▶ _WHAT YOU ARE ASKED TO DO_:
In the entries below, the line with "Open Promotions in the sidebar" marks the start. Return it and every following line exactly, ending with the last.

Stored data entries
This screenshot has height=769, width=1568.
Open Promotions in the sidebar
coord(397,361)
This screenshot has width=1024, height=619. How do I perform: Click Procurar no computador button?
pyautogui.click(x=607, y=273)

▶ _SOLVED EXERCISE_:
Open Promotions in the sidebar
coord(397,361)
This screenshot has width=1024, height=619. How do I perform: Click Procurar no computador button?
pyautogui.click(x=607, y=273)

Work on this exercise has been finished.